On Wed, Dec 09, 2015 at 02:27:36PM -0800, Andy Lutomirski wrote:
> On Wed, Dec 9, 2015 at 2:12 PM, Paolo Bonzini <pbonzini@redhat.com> wrote:
> >
> >
> > On 09/12/2015 22:49, Andy Lutomirski wrote:
> >> On Wed, Dec 9, 2015 at 1:16 PM, Paolo Bonzini <pbonzini@redhat.com> wrote:
> >>>
> >>>
> >>> On 09/12/2015 22:10, Andy Lutomirski wrote:
> >>>> Can we please stop making kvmclock more complex?  It's a beast right
> >>>> now, and not in a good way.  It's far too tangled with the vclock
> >>>> machinery on both the host and guest sides, the pvclock stuff is not
> >>>> well thought out (even in principle in an ABI sense), and it's never
> >>>> been clear to my what problem exactly the kvmclock stuff is supposed
> >>>> to solve.
> >>>
> >>> It's supposed to solve the problem that:
> >>>
> >>> - not all hosts have a working TSC
> >>
> >> Fine, but we don't need any vdso integration for that.
> >
> > Well, you still want a fast time source.  That was a given. :)
> 
> If the host can't figure out how to give *itself* a fast time source,
> I'd be surprised if KVM can manage to give the guest a fast, reliable
> time source.
> 
> >
> >>> - even if they all do, virtual machines can be migrated (or
> >>> saved/restored) to a host with a different TSC frequency
> >>>
> >>> - any MMIO- or PIO-based mechanism to access the current time is orders
> >>> of magnitude slower than the TSC and less precise too.
> >>
> >> Yup.  But TSC by itself gets that benefit, too.
> >
> > Yes, the problem is if you want to solve all three of them.  The first
> > two are solved by the ACPI PM timer with a decent resolution (70
> > ns---much faster anyway than an I/O port access).  The third is solved
> > by TSC.  To solve all three, you need kvmclock.
> 
> Still confused.  Is kvmclock really used in cases where even the host
> can't pull of working TSC?
> 
> >
> >>>> I'm somewhat tempted to suggest that we delete kvmclock entirely and
> >>>> start over.  A correctly functioning KVM guest using TSC (i.e.
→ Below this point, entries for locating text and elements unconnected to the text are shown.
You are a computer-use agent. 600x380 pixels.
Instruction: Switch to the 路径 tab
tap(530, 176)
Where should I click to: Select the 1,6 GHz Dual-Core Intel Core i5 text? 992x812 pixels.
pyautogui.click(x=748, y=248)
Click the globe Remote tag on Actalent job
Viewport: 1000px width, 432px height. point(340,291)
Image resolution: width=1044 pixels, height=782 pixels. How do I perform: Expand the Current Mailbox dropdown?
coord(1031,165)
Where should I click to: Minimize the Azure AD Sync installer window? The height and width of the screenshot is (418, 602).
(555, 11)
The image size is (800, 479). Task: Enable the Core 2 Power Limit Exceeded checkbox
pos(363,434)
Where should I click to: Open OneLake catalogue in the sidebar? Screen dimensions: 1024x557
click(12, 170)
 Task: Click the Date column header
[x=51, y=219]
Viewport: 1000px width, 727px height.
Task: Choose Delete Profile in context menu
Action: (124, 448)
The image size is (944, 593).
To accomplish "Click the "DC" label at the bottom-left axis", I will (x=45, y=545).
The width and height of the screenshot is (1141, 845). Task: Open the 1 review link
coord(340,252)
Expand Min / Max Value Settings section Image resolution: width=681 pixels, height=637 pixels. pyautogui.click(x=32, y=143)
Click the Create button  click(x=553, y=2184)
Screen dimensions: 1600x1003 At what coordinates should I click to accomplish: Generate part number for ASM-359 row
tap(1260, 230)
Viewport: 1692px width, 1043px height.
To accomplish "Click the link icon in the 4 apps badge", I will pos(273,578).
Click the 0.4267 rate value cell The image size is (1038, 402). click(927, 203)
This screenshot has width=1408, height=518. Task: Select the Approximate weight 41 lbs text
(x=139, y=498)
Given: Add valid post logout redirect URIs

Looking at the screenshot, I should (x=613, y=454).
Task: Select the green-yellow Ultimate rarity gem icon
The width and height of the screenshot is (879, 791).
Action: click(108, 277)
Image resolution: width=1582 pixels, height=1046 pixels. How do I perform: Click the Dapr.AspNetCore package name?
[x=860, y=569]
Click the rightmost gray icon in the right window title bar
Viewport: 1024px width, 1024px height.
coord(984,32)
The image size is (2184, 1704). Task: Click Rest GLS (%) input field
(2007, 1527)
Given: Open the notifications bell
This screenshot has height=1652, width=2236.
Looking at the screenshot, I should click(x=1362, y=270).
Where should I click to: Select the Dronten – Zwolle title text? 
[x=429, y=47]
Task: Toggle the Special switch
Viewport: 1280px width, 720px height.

> >>>> ignoring kvmclock entirely) seems to work rather more reliably and
> >>>> considerably faster than a kvmclock guest.
> >>>
> >>> If all your hosts have a working TSC and you don't do migration or
> >>> save/restore, that's a valid configuration.  It's not a good default,
> >>> however.
> >>
> >> Er?
> >>
> >> kvmclock is still really quite slow and buggy.
> >
> > Unless it takes 3-4000 clock cycles for a gettimeofday, which it
> > shouldn't even with vdso disabled, it's definitely not slower than PIO.
> >
> >> And the patch I identified is definitely a problem here:
> >>
> >> [  136.131241] KVM: disabling fast timing permanently due to inability
> >> to recover from suspend
> >>
> >> I got that on the host with this whitespace-damaged patch:
> >>
> >>         if (backwards_tsc) {
> >>                 u64 delta_cyc = max_tsc - local_tsc;
> >> +               if (!backwards_tsc_observed)
> >> +                       pr_warn("KVM: disabling fast timing
> >> permanently due to inability to recover from suspend\n");
> >>
> >> when I suspended and resumed.
> >>
> >> Can anyone explain what problem
> >> 16a9602158861687c78b6de6dc6a79e6e8a9136f is supposed to solve?  On
> >> brief inspection, it just seems to be incorrect.  Shouldn't KVM's
> >> normal TSC logic handle that case right?  After all, all vcpus should
> >> be paused when we resume from suspend.  At worst, we should just need
> >> kvm_make_request(KVM_REQ_CLOCK_UPDATE, vcpu) on all vcpus.  (Actually,
> >> shouldn't we do that regardless of which way the TSC jumped on
> >> suspend/resume?  After all, the jTSC-to-wall-clock offset is quite
> >> likely to change except on the very small handful of CPUs (if any)
> >> that keep the TSC running in S3 and hibernate.
> >
> > I don't recall the details of that patch, so Marcelo will have to answer
> > this, or Alex too since he chimed in the original thread.  At least it
> > should be made conditional on the existence of a VM at suspend time (and
> > the master clock stuff should be made per VM, as I suggested at
> > https://www.mail-archive.com/kvm@vger.kernel.org/msg102316.html).
> >
> > It would indeed be great if the master clock could be dropped.  But I'm
> > definitely missing some of the subtle details. :(
> 
> Me, too.
> 
> Anyway, see the attached untested patch.  Marcelo?
> 
> --Andy

Read the last email, about the problem.